RECORDS PROVIDED |
* * * * * * * * *
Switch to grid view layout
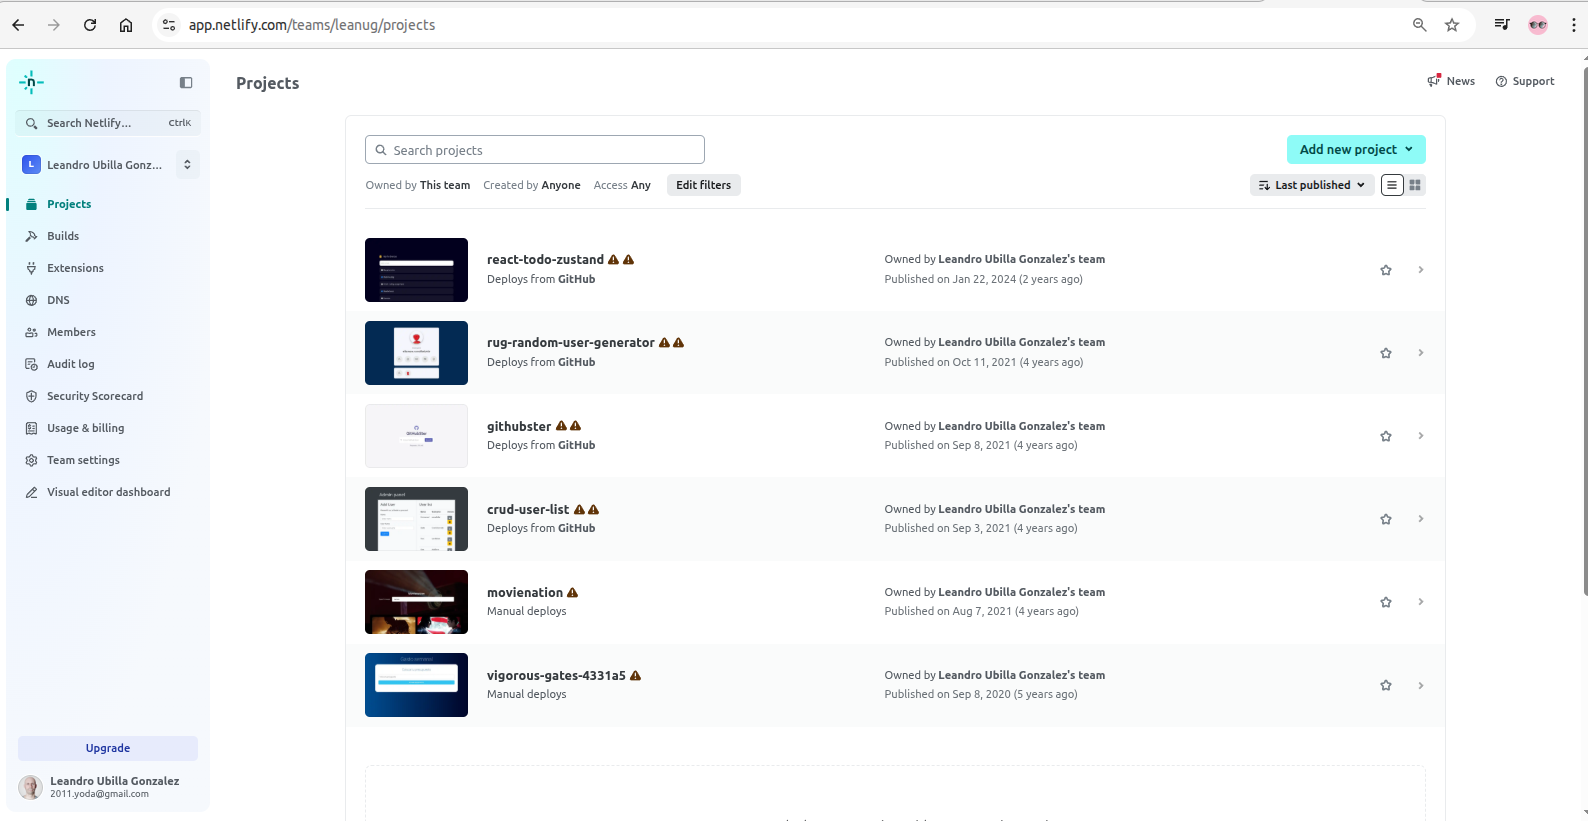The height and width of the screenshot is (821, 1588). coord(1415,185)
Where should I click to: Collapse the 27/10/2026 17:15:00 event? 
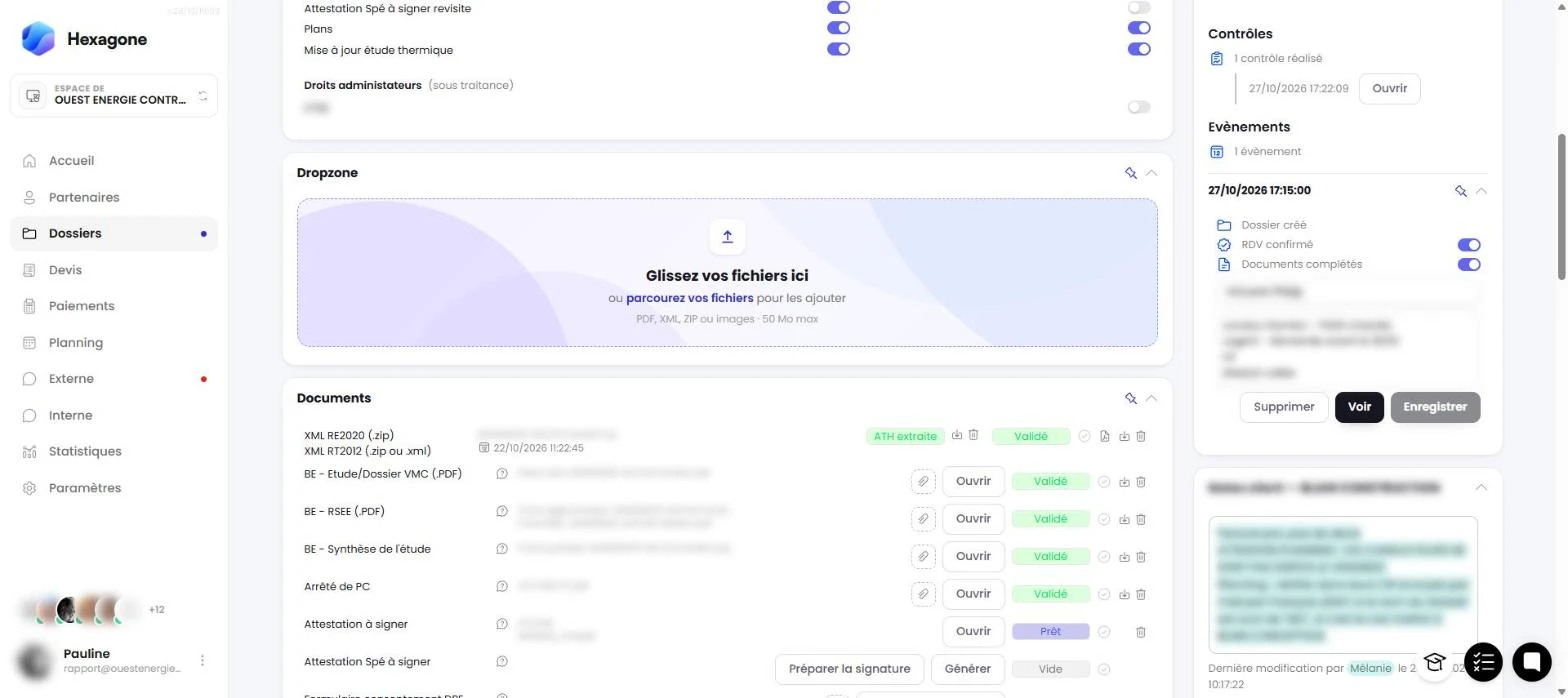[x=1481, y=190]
* * * * * * * * *
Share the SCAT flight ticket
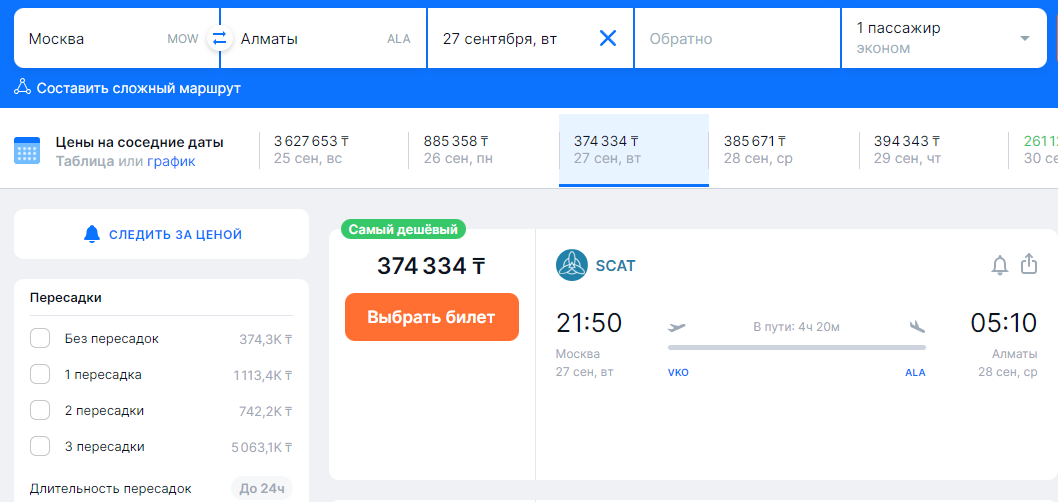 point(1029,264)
* * * * * * * * *
WHAT IS BEING ASKED |
Copy the material word for word, starting with the line that contains "Switch to grid view layout" and going on through the line that contains "[x=1481, y=190]". Leave the pictures out.

THE REPLY |
Switch to grid view layout
The height and width of the screenshot is (821, 1588). coord(1415,185)
Where should I click to: Collapse the 27/10/2026 17:15:00 event? 
[x=1481, y=190]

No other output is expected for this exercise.